While solving questions using the Binomial probability theorem, the result is the probability of r successes among n trials, given that there are only two outcomes of probability p and q where p represent success(occurrence of desired event) and q represents failure(nonoccurrence of desired event), yes?
My doubt is this; does this theorem take into account all the different possibilities? For example, if I were applying this theorem to the situation of a family having three children:
If p is the probability of success of the birth of one boy, p=1/2 and q=1/2. Can we obtain the probability of 1 boy and 2 girls by
$³C1$x$(1/2)²$x$1/2=3/8?$ Does this account for all the permutations, viz. BBG, BGB and GBB? I am confused because we have used nCr here and not nPr.
Please share your insights and help me to understand this. Much thanks in advance :) Regards.
The binomial distribution is a distribution of a sum of $n$ iid random variables with the Bernoulli distribution, i.e. if $X_1,\ldots,X_n$ are iid random variables with the Bernoulli distribution, then $$ S_n=X_1+\ldots+X_n $$ has the binomial distribution. The random variable $S_n$ counts the number of success. The order is not important, only the number of success is important.
If we want to calculate the probability that we obtain $k$ successes out of $n$ trials, we first have to find the number of ways we can obtain $k$ successes.
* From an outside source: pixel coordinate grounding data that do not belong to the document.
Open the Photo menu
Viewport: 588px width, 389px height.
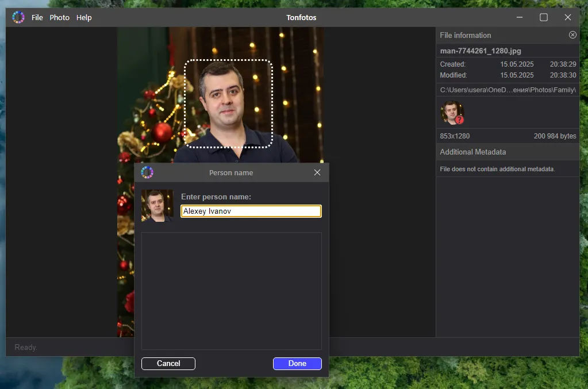[x=59, y=18]
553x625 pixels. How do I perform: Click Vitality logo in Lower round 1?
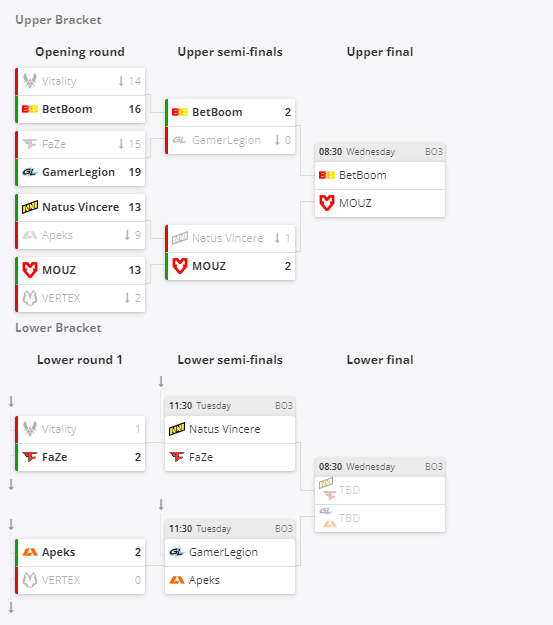coord(30,429)
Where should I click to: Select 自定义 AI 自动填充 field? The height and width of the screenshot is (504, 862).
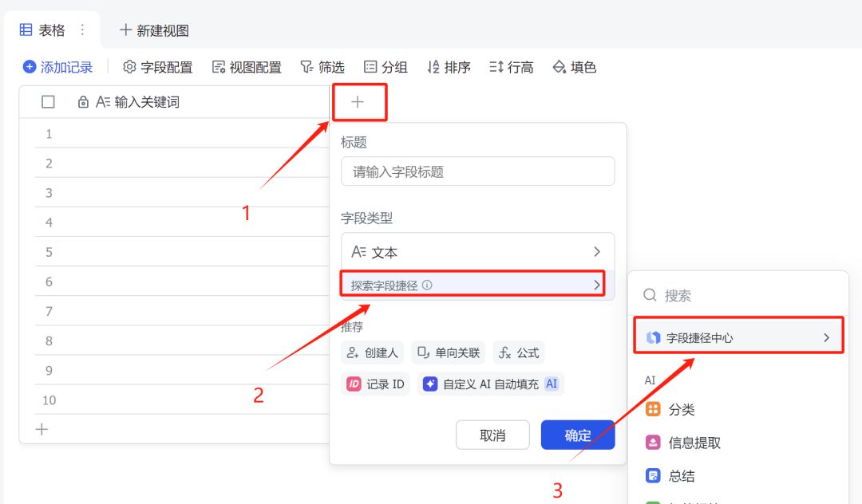(x=489, y=384)
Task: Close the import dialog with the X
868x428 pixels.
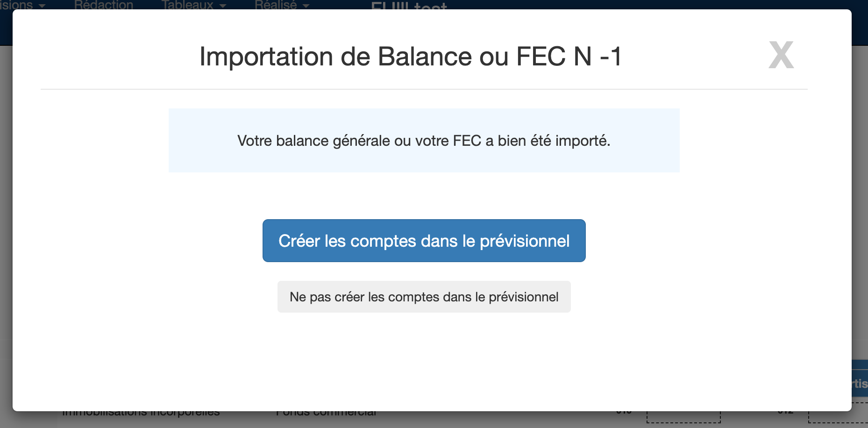Action: (x=781, y=55)
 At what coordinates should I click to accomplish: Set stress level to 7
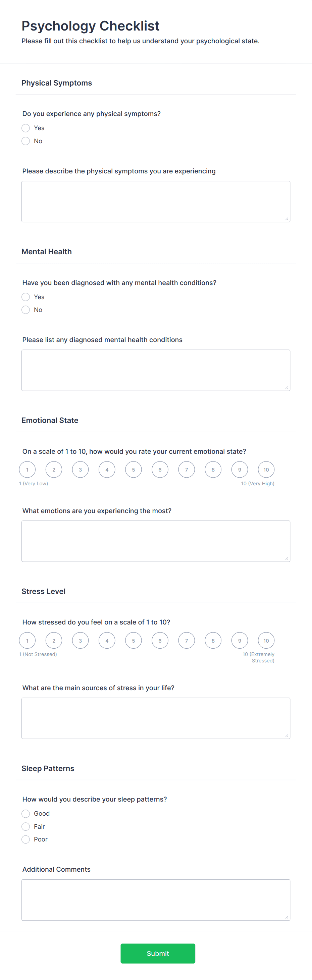click(186, 641)
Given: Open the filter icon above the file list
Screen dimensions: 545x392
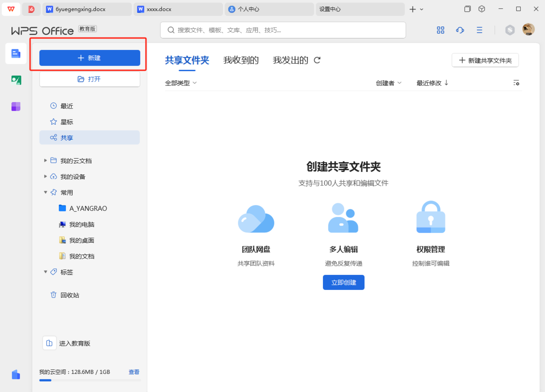Looking at the screenshot, I should coord(516,83).
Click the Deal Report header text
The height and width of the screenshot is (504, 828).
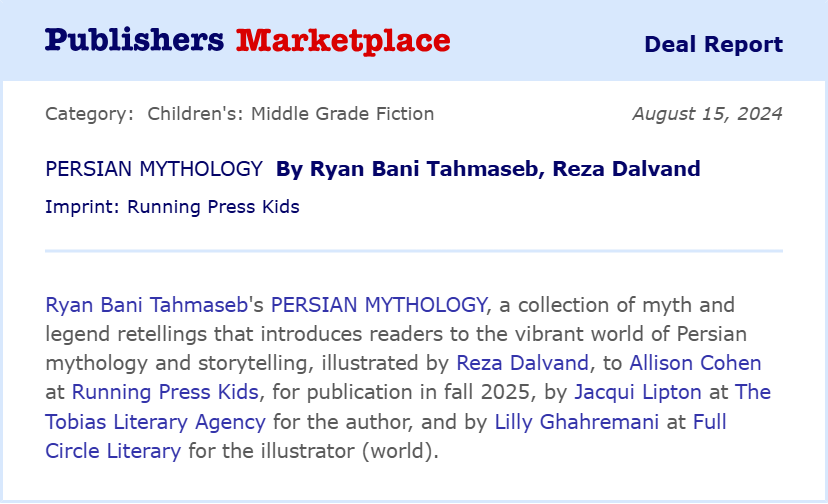pos(713,44)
This is given by the binomial coefficient $$ {n\choose k}=\frac{n!}{k!(n-k)!}. $$ The probability to obtain $k$ successes and $n-k$ failures in any particular order is given by $$ p^k(1-p)^{n-k}. $$ If we combine the number of ways we can obtain $k$ success with the probability, we get $$ P(S_n=k)={n\choose k}p^k(1-p)^{n-k} $$ for $k\ge0$.
We took into account all different possibilities since we multiplied by the number of ways we can obtain $k$ successes. If $n=3$ and $k=2$, then there are $3$ ways to obtain $2$ successes.
I hope this helps.